# TASK TO CARRY OUT:
Output nothing except the lines from the one containing "The width and" through the final line of the data, both included, typed exactly, minus the pictures.

BEGIN DATA EXTRACT

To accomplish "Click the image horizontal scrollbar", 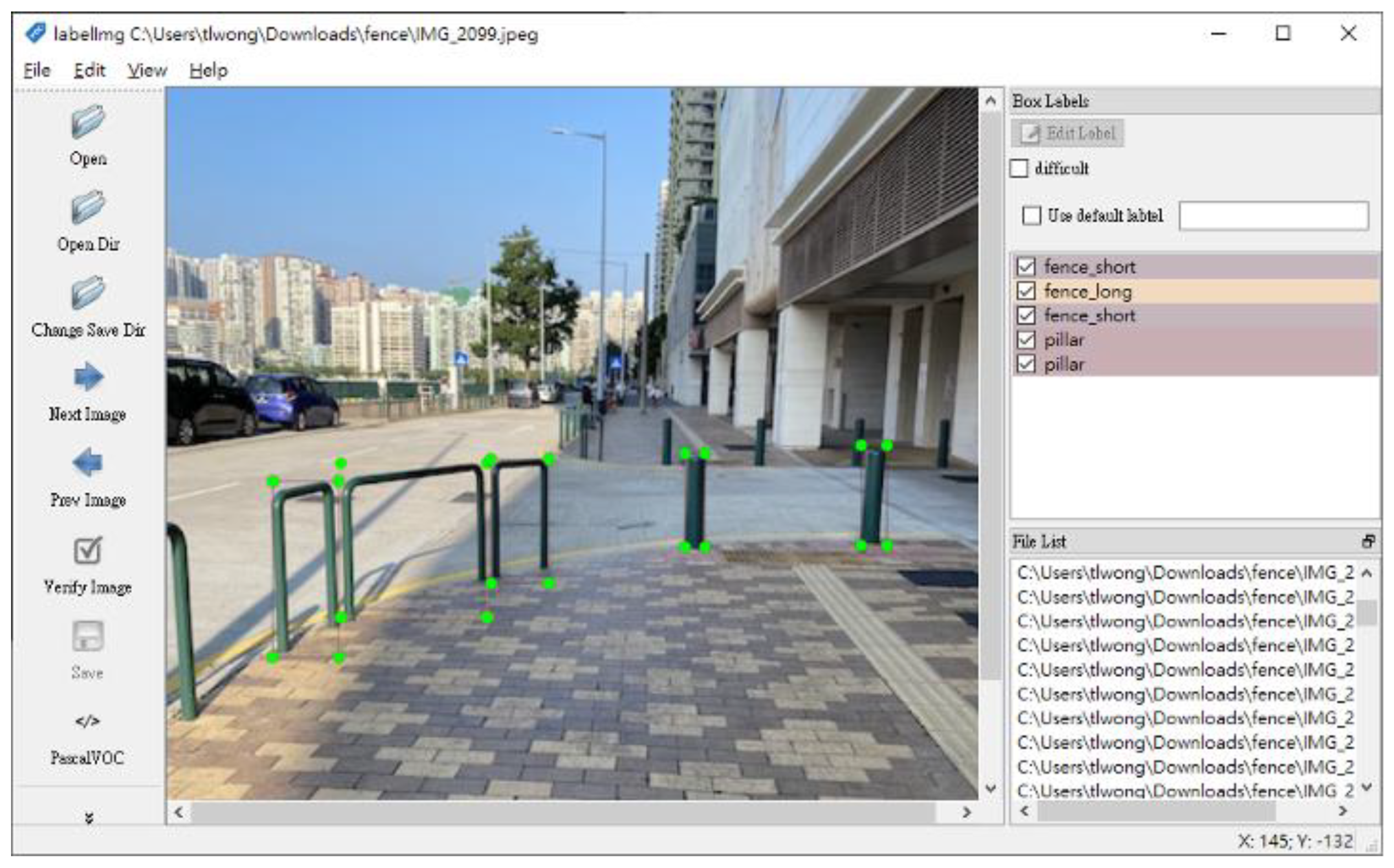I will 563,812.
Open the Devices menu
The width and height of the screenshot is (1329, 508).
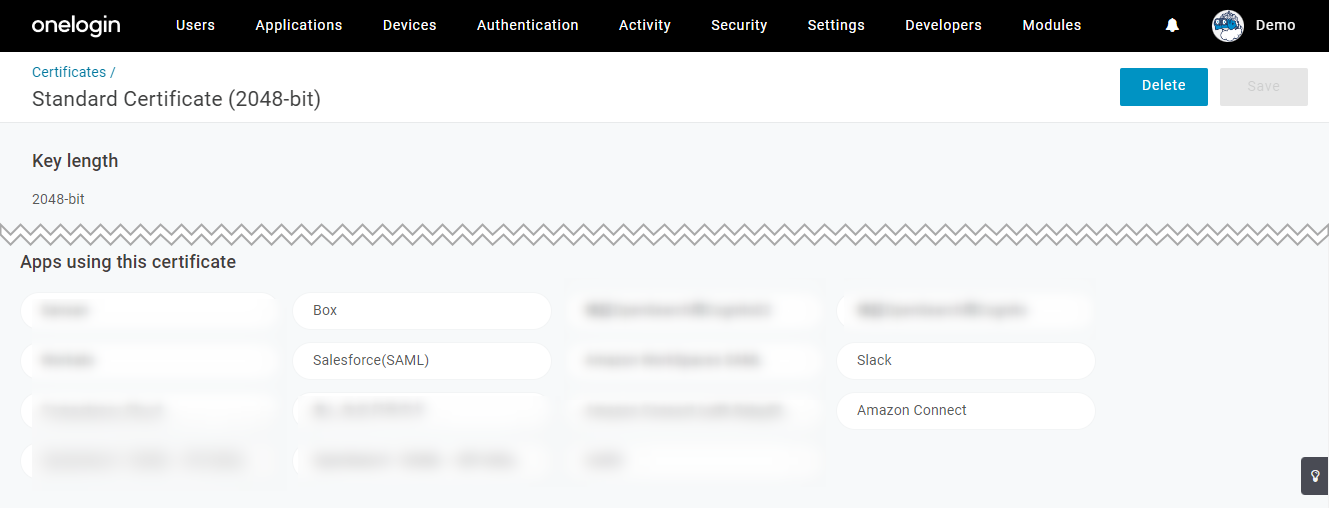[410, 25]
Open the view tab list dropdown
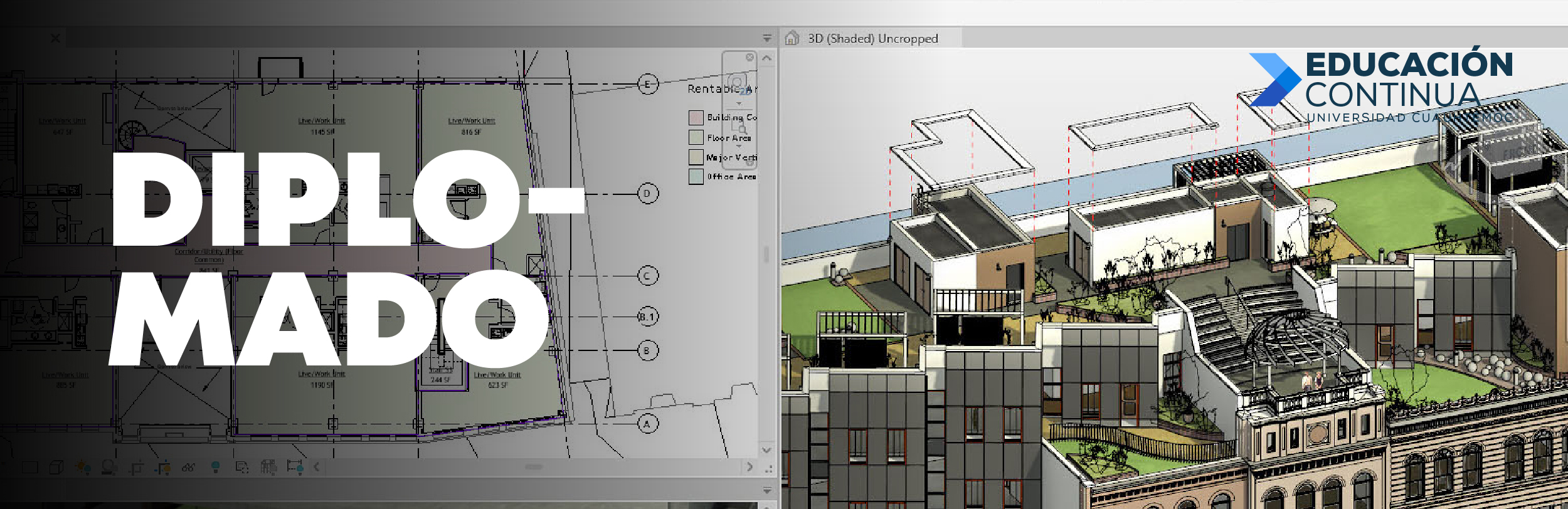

END DATA EXTRACT

# RESULT FOR THIS TASK:
The width and height of the screenshot is (1329, 508).
[410, 25]
Open the view tab list dropdown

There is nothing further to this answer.